To set the record straight, it was the Beatles' song "Lucy in the Sky with Diamonds" that gave birth
to the hominid's name, correct?
Yes, the whole camp was listening to Beatles' tape because I was a great Beatles fan, and "Lucy in the Sky with
Diamonds" was playing and this girl said, well if you think the fossil was a female, why don't you name her Lucy?
Initially I was opposed to giving her a cute little name, but that name stuck.
Why do you think she so successfully captured the public imagination? It's not particularly common
for a fossil to become a household name.
I think she's captured the public's attention for a number of reasons. One, she's fairly complete. If you remove the
hand bones and foot bones, she's 40% complete, so one actually gets an image of an individual, of a person. It's not
just like looking at a jaw with some teeth. People can envision a little three-and-a-half foot tall female walking
around. Also, I must say, her name is one that people find easy and non-threatening. People think of her as real
personality.
Lucy's an international celebrity; she's toured museums as a good-will ambassador. As a
spokeswoman for human evolution, what does she say?
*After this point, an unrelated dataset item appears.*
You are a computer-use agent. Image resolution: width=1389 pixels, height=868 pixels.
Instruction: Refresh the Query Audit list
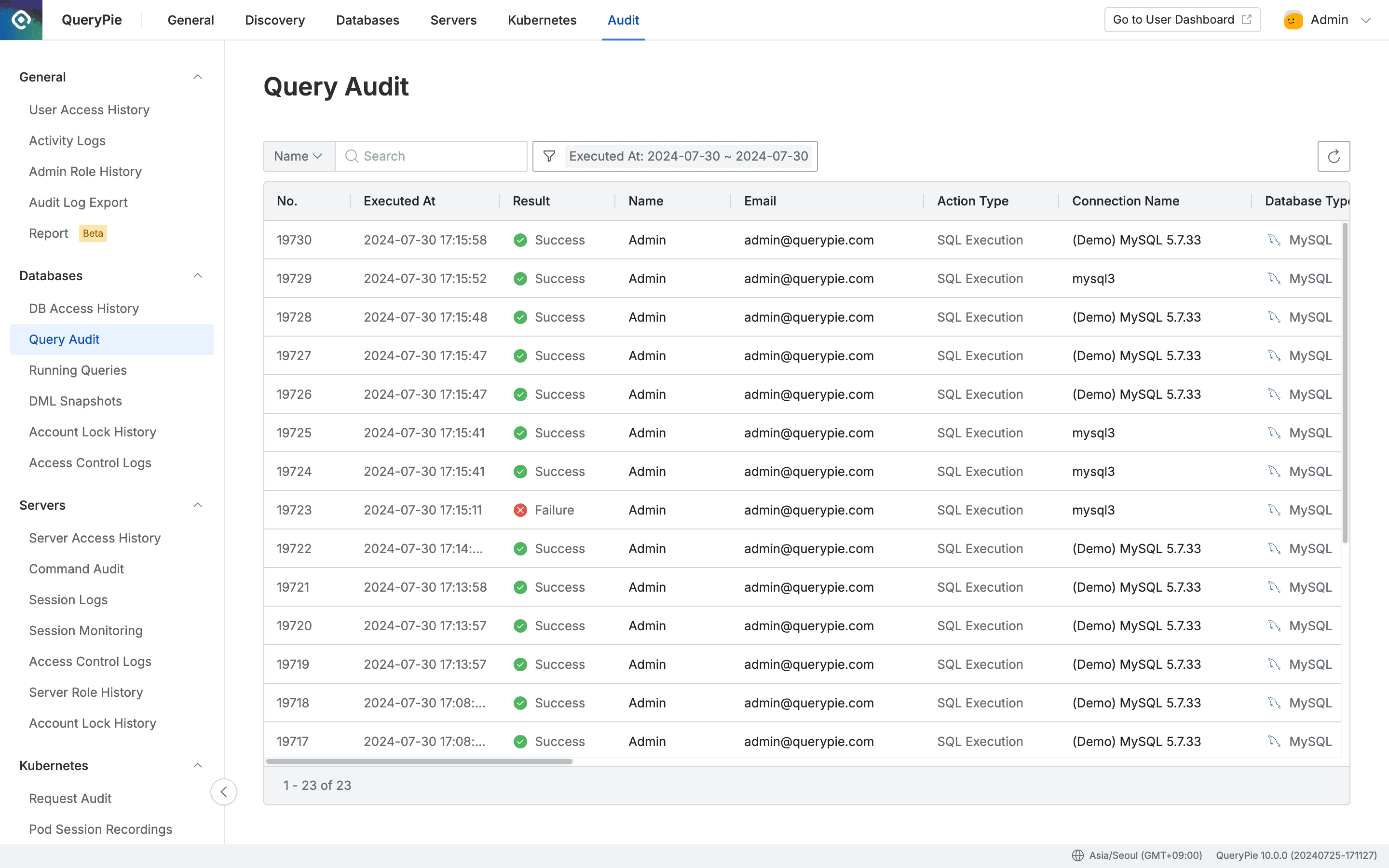click(1334, 156)
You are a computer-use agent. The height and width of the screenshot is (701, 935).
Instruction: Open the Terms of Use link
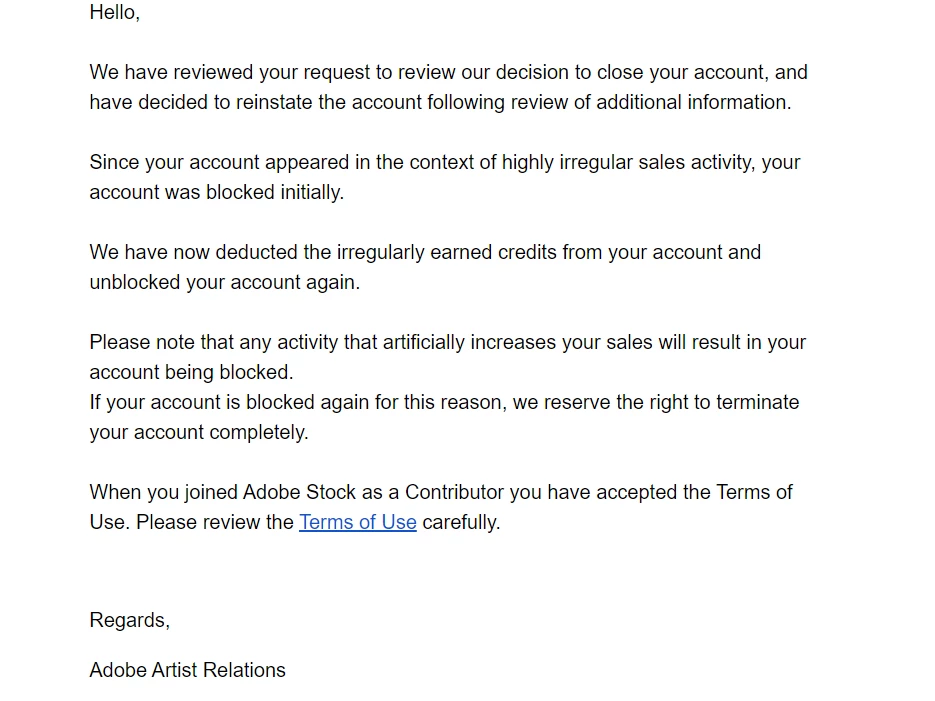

Well I think the major message she brings to all the people who have an opportunity to see her or understand who
she was is that the evidence for human evolution is irrefutable. She broadcasts that loud and clear. And not only
Lucy, but many of the other fossils that have been found since, that we are all united by our past, that we all have a
common history and though we may be vastly different, our origins all lead back to the crucible of human evolution
that is Africa. She's announcing: "You are all my descendants and regardless of who we are, we are all, in fact today,
Africans."
How do you look at her? It's almost as though throughout the book, you view her, though she's an
ancestor, as your child?
Oh, exactly. She's an acquaintance, a good friend. I think one does develop an affinity to discoveries that one makes.
She's so incredibly important in terms of our lives. How do I think of her? It's a very interesting question because if I
had the ability to travel back in time, with only one choice of a place to go, my answer is quite simple. I'd want to be
standing on the hill overlooking where Lucy and her cohorts were living when she fell into that lake and died. I'd like
to see what she looked like, though I don't think I'd want to get pretty close to her.
Here's a zinger: what makes us human?
What makes us human depends on what place on our evolutionary path we're talking about. If you go back six
million years ago, what makes us human is that we were walking up right. That's all. If you go to 2.6 million years
ago, it's the fact that we're designing and making stone tools. And at 2 million years ago what makes human is our
large brains that are at least two and half times the size of a chimp's. At twenty thousand years ago, what makes us
human is the ability to make beautiful cave art. It's all relational. And if you look at us today, I wonder if we are
human.
Where are we going as a species?
You'll have to call me after a few martinis [Laughs]. Where we are going as a species is a big question. Human
evolution certainly hasn't stopped. Every time individuals produce a new zygote, there's a reshuffling and
recombination of genes. And we don't know where all of that is going to take us.
1. Why was Lucy such an important discovery?
2. How do we know she was bipedal? Why would she still use trees?
3. What makes us human, in terms of looking at the fossil record? (What features are unique to the human line)?